**Excerpted text**
»»

# Bio-Control of Varroa



## Riverderwent (May 23, 2013)

I am intrigued by the implications that biocontrol of _varroa_ may have on the possibility of realizing a sustainable equilibrium between honey bees and _varroa_ through the presence of natural enemies of _varroa_ in the hive. Two enemy species of _varroa_ may be the predator mite _stratiolaelaps scimitus_ and pseudoscorpions. The effect on _varroa_ of _stratiolaelaps scimitus_ is currently being studied. www.ssibeekeepers.com/resources/bio-control-for-varroa-mite-study.


----------



## Slow Drone (Apr 19, 2014)

Stratiolaelaps scimitus also formerly known as hypoaspis miles also has potential for combating shb.


----------



## squarepeg (Jul 9, 2010)

it seems likely to me that in addition to the bees having resistant traits there are other factors including diet and the presence of beneficial organisms in the hive that may play a role.


----------



## Charlie King (Apr 27, 2014)

««

**Written instruction**
According to the thread on bio-control of varroa, what was the predator mite Stratiolaelaps scimitus formerly known as? The records that come next have no role in this exercise.

**Data shown**
»»

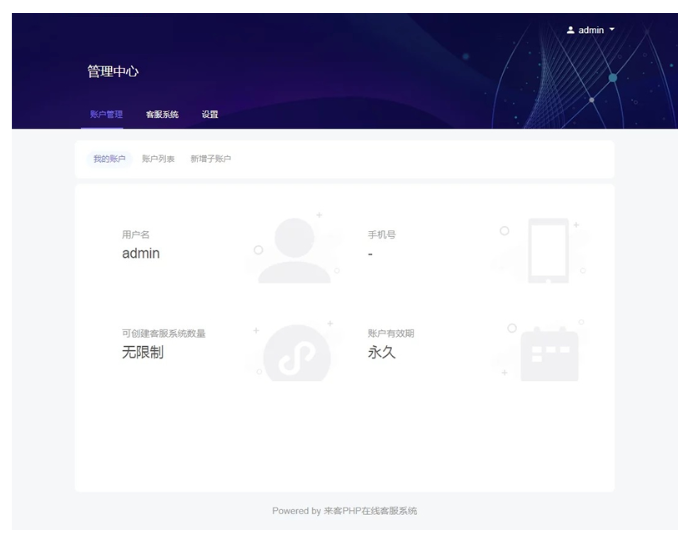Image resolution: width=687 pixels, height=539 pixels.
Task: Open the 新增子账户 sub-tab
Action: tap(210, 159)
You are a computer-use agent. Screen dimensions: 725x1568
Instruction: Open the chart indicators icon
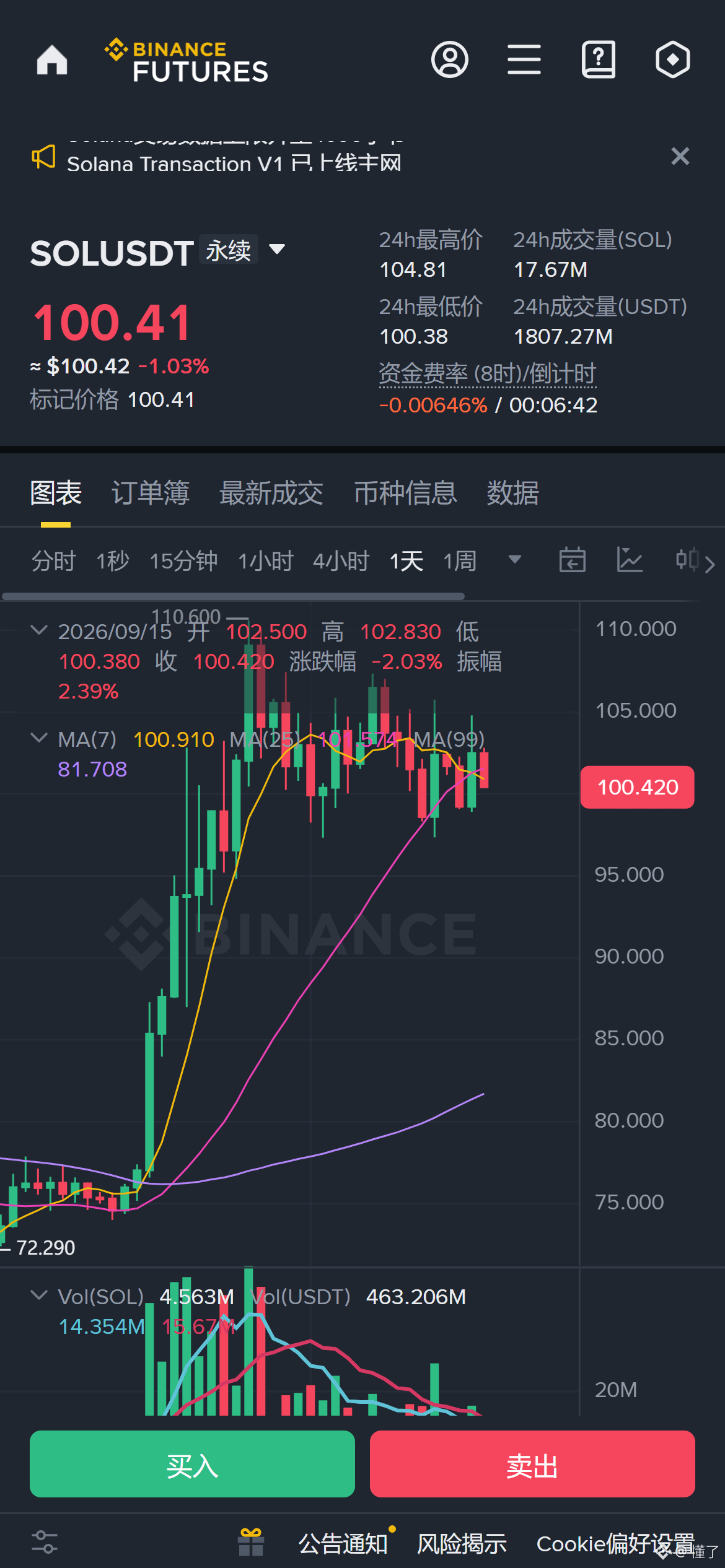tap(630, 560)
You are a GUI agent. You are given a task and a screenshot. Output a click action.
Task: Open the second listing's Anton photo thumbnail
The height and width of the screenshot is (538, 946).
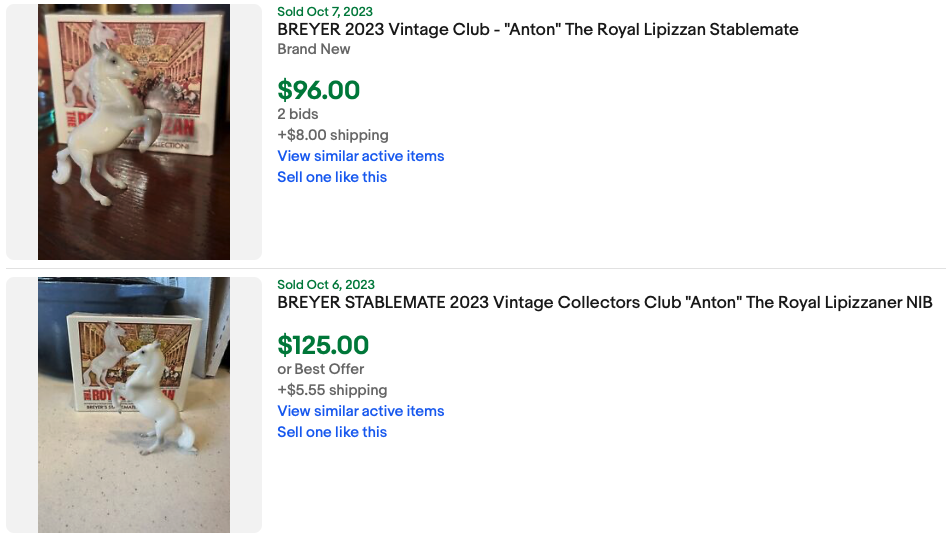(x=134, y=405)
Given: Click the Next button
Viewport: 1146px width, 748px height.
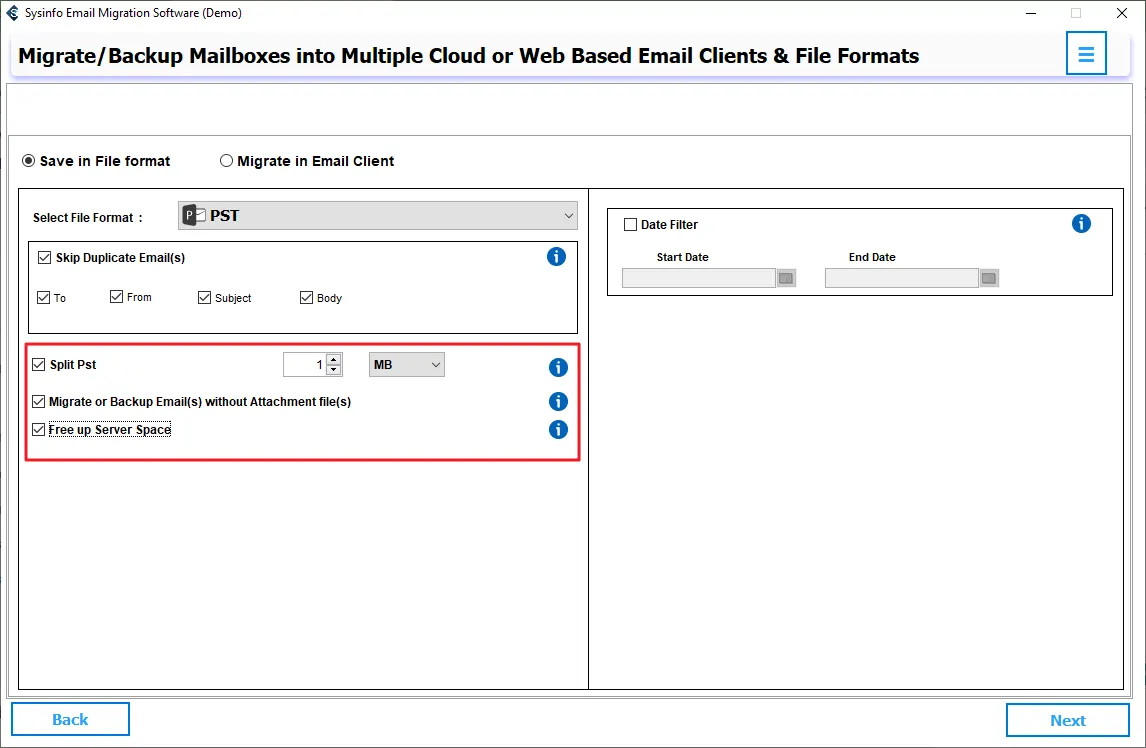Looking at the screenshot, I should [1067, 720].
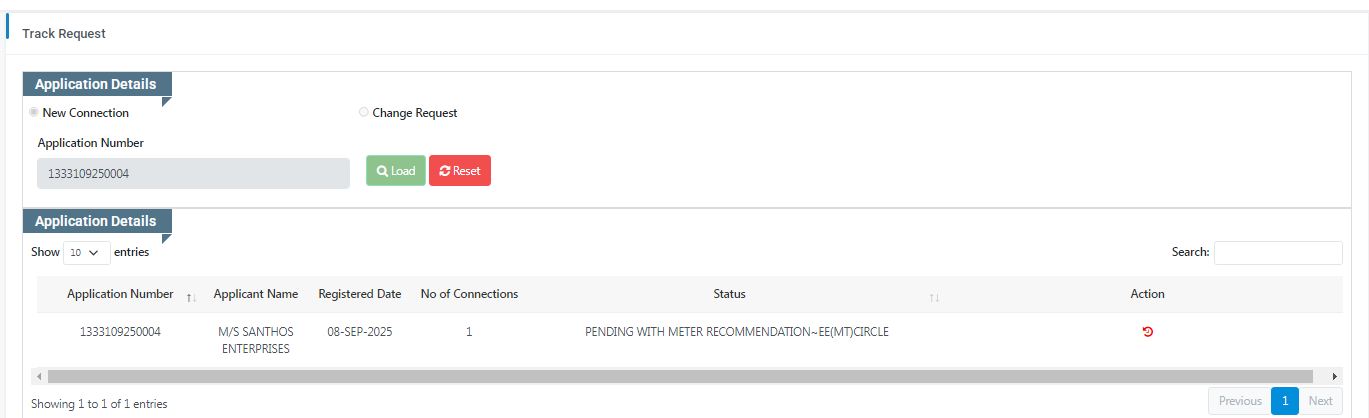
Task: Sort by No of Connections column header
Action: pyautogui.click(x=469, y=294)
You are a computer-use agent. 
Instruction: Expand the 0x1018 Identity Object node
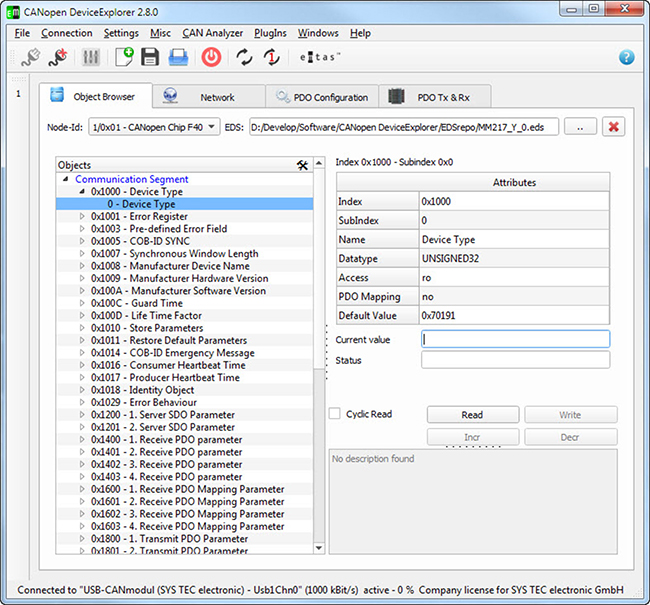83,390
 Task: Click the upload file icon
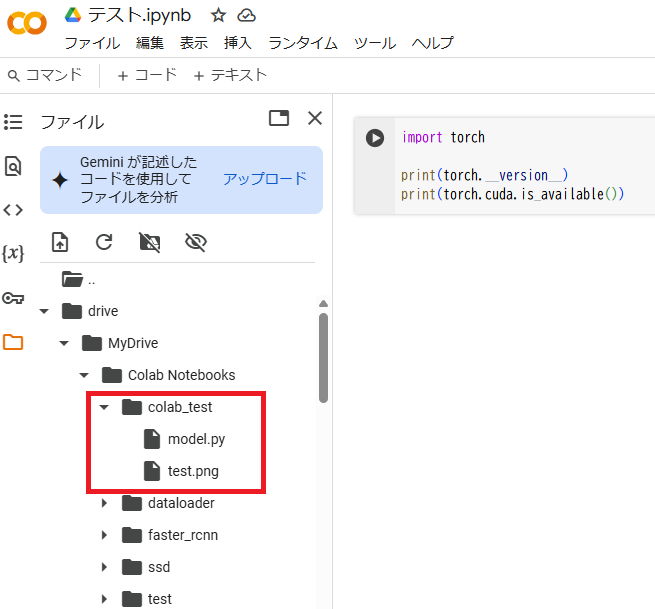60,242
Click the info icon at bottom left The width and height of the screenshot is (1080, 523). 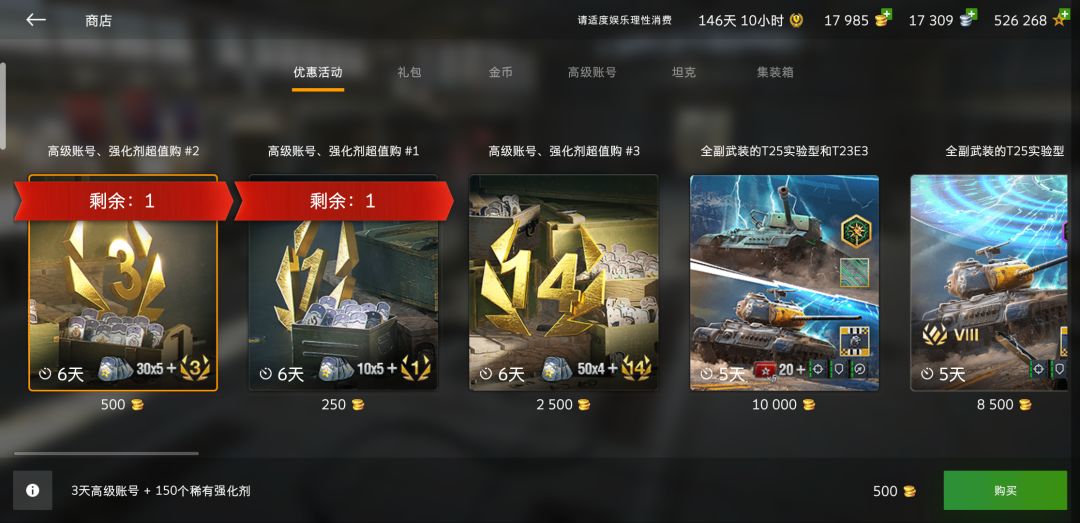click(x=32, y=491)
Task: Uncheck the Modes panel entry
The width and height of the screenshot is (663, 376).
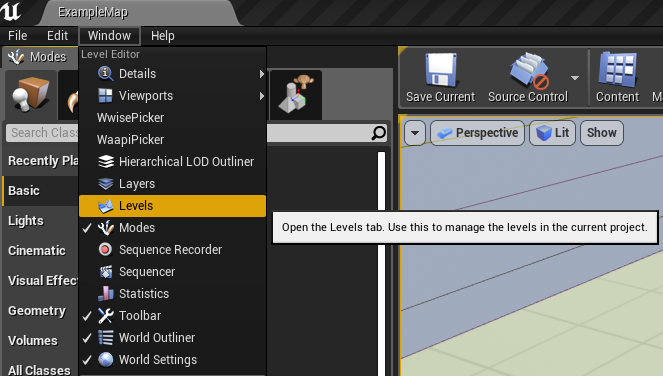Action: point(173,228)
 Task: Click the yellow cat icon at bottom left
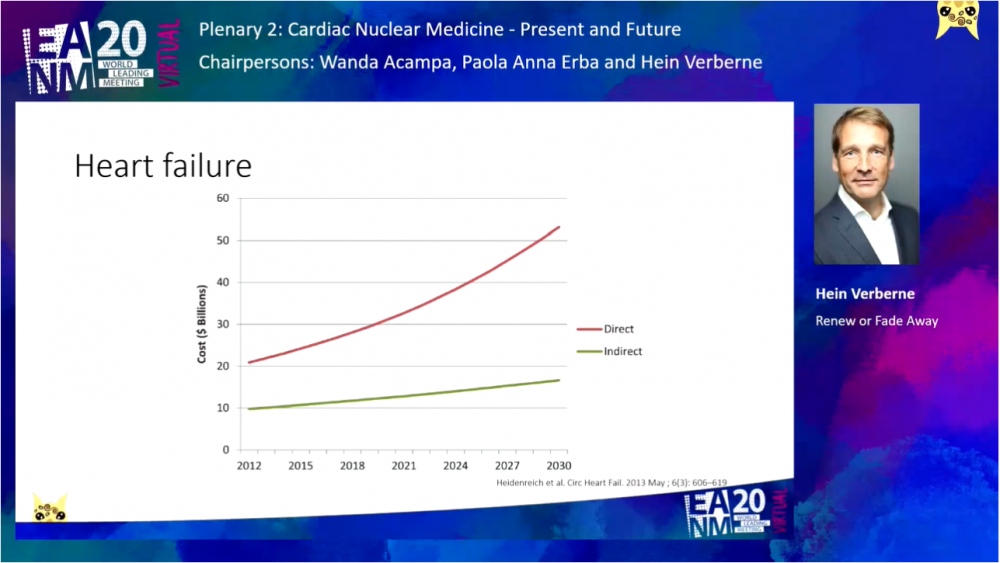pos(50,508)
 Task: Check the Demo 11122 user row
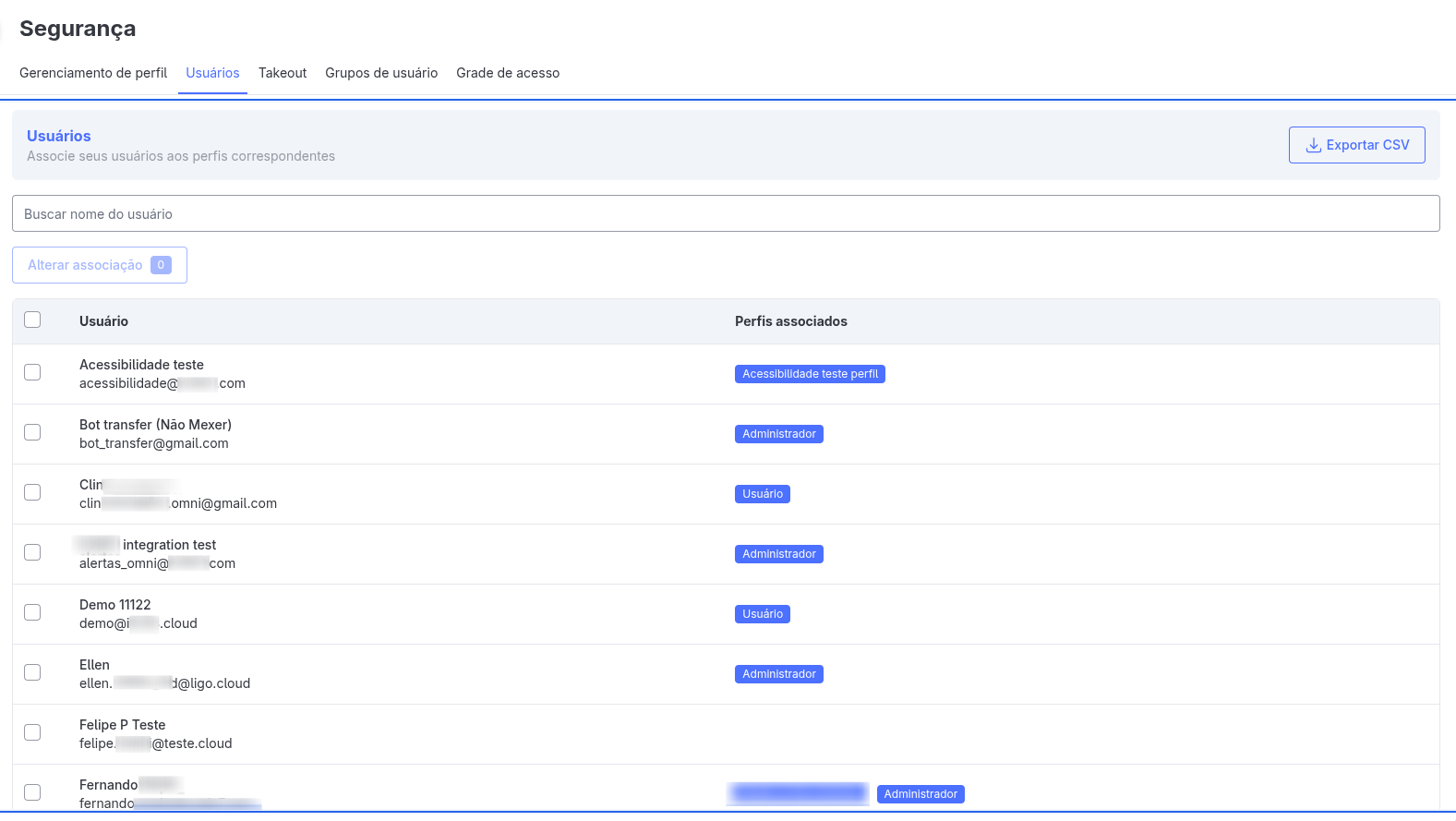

««

**Task solution**
Hypoaspis miles.